Incomplete stent apposition (ISA) hampers endothelialisation and is an independent risk factor for ST. Positive arterial remodeling (a regional increase in the radius of the external elastic membrane) is the main cause of ISA and was demonstrated well in case 1. Animal studies show the inflammatory response to a DES (the major cause for positive remodeling) peaks after the eluted drug has been completely released (4) suggesting exposure to the stent polymer or the lack of drug elution as the cause. Registries suggest lower rates of VLST in newer generation DES, compared to older models, such as the TAXUS stents used in our cases (5). This relates to the polymer used, strut design and type of eluted drug. Additionally, resolution of jailed thrombus, insufficient neointimal hyperplasia and chronic stent recoil has also been implicated in ISA.

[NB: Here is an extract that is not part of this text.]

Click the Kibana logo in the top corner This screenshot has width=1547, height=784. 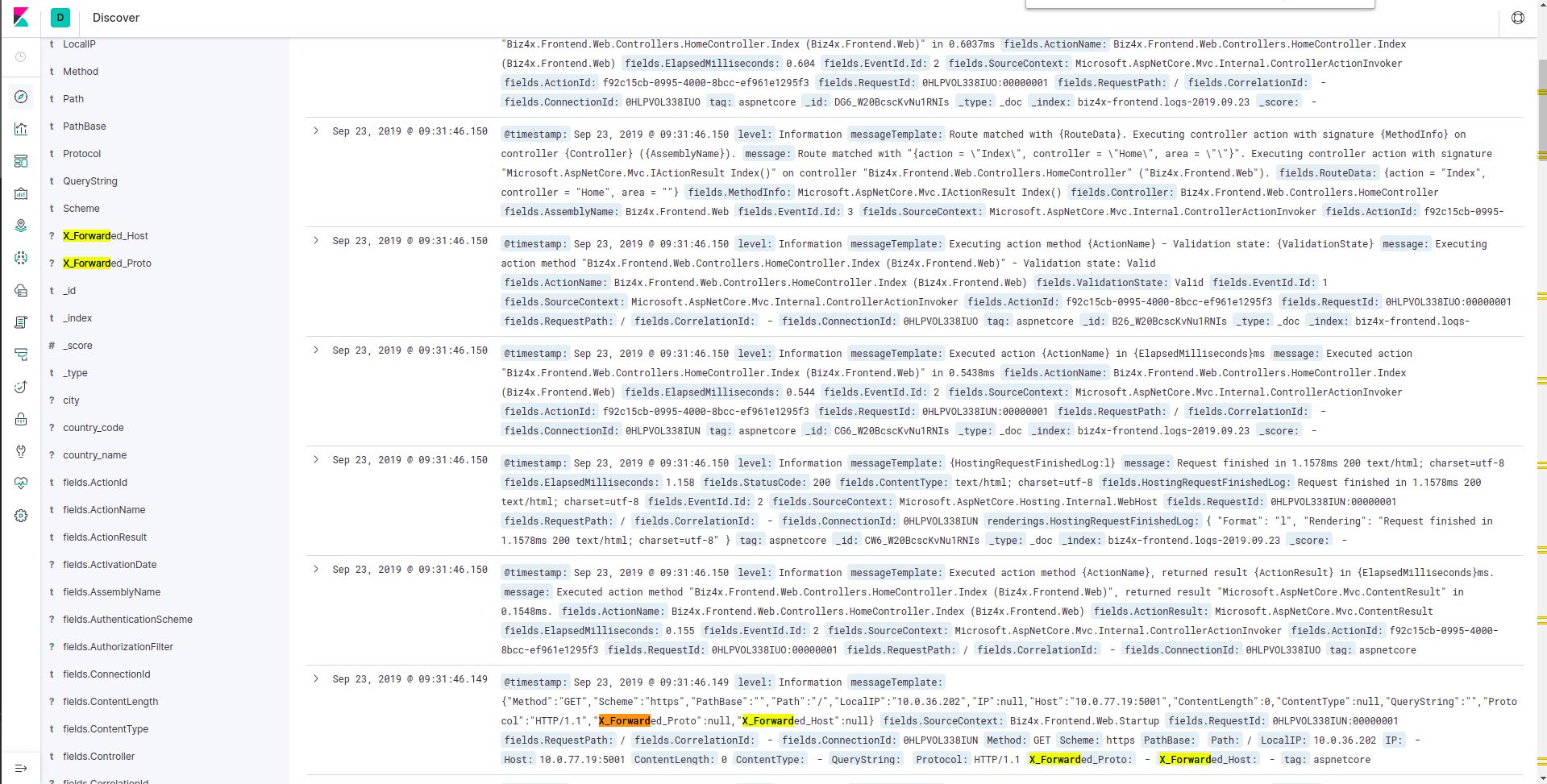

Stent under expansion is another risk factor for ISA and ST. In case 1, IVUS showed a vessel diameter of 3.5mm (excluding remodeled segments) with the stents originally being deployed to 2.75 and 2.5 mm.

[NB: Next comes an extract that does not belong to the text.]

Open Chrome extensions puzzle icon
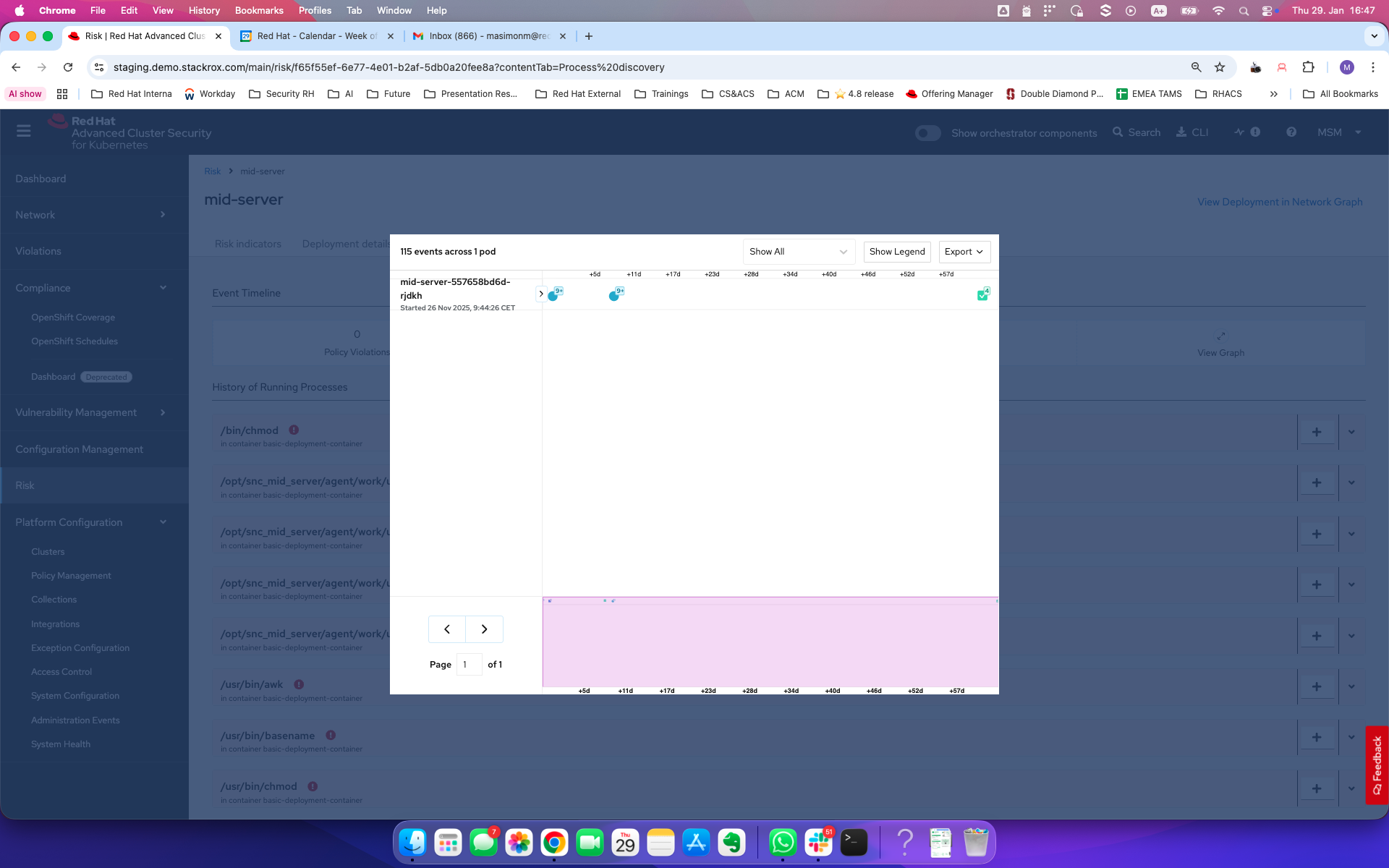This screenshot has width=1389, height=868. click(1308, 67)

Case 1 and case 2 demonstrated VLST at 11 years from in-stent restenosis and plaque rupture in the setting of antiplatelet discontinuation. Antiplatelet cessation is the major predictor of both early and late ST. The mean time to ST following cessation of aspirin monotherapy in first generation DES is 7 days.
Patients with observed positive remodeling in relation to a coronary stent should be considered at high risk of further ST and long term dual anti-platelet therapy should be considered. Polymer-free drug eluting stents or bio-absorbable stent scaffold, may theoretically offer a solution, however more long term efficacy data is needed given similar rates of ST after 16 months (6). These cases also illustrate the utility of IVUS, in defining pathology as well as directing definitive treatment.
Conclusion
The cases highlight the need for suspicion of VLST when patients with a prior history of PCI present with STEMI, even beyond ten years following initial PCI, especially if ST has occurred previously.
Peer-review: Internal and external
Conflict of interest: None to declare
Authorship: S.L. and M.L. equally contributed to management of case and preparation of case report.
Acknowledgement and funding: None to declare.
Informed consent of patients was obtained before procedures.